La Corte costituzionale ha la sua seconda presidente donna a tre anni dall’esperienza di Marta Cartabia, attuale ministra della Giustizia. Alle 15 i giudici della Consulta si sono riuniti per votare il successore di Giuliano Amato: in nemmeno un’ora la scelta è ricaduta sulla vicepresidente Silvana Sciarra, 74 anni, originaria di Trani, professoressa emerita di Diritto del lavoro all’università di Firenze. Per l’elezione nelle prime due votazioni era necessaria la maggioranza assoluta (8 giudici su 15): Sciarra, la più anziana tra i tre vicepresidenti in corsa per la carica, l’ha spuntata per un solo voto di maggioranza contro i 7 di Daria De Pretis, mentre il terzo contendente, Nicolò Zanon, non ha raccolto nemmeno una preferenza. Allieva del celebre giuslavorista Gino Giugni, con cui si è laureata all’università di Bari, Sciarra è stata relatrice – tra le altre – della sentenza che a luglio 2022 ha dichiarato indifferibile la riforma delle norme sui licenziamenti, e quella che ha ritenuto discriminatoria la limitazione del bonus bebè ad alcune categorie di migranti.

“Ringrazio i miei colleghi per la fiducia” la prima dichiarazione della neo-presidente, che ha detto di voler “rafforzare la collegialità” del supremo organo giurisdizionale italiano. “Ho il privilegio di avere i capelli bianchi.
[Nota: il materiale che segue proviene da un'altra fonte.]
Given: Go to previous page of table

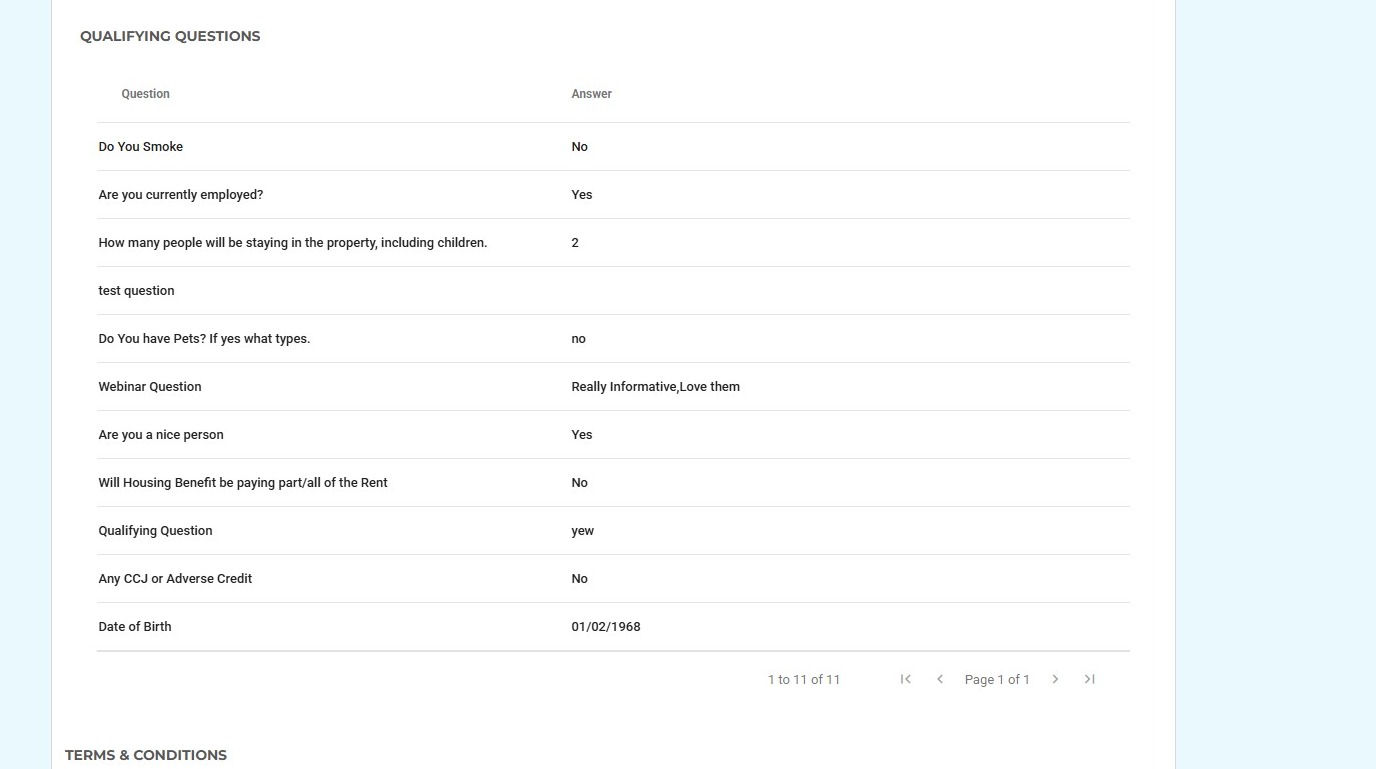Looking at the screenshot, I should 940,679.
La Corte ha voluto forse premiare questo criterio della anzianità”, ha affermato in conferenza stampa, sottolineando l’importanza della “sobrietà” da cui “l’istituzione prende autorevolezza, trasparenza e indipendenza”. Ha poi affrontato il tema dei “moniti” che ultimamente sempre più spesso l’organo rivolge al Parlamento esortandolo a legiferare su determinate materie, rinviando a volte le stesse decisioni di merito: “È una tecnica che la Corte ha usato recentemente decidendo di volta in volta e in piena collegialità. Per ora credo si sia mossa sul solco del rispetto del Parlamento. Noi abbiamo fatto quello che ritenevamo giusto fare e continueremo a farlo”, ha riferito. E rispondendo a una domanda sui futuri assetti istituzionali post-voto ha affermato: “Ho fiducia nelle istituzioni. Non posso non averla, non posso non pensare che se ci fosse una forte maggioranza non ci sarà attenzione al pluralismo. Me lo auguro fortemente. Il mio è un messaggio di fiducia e rispetto nelle istituzioni”.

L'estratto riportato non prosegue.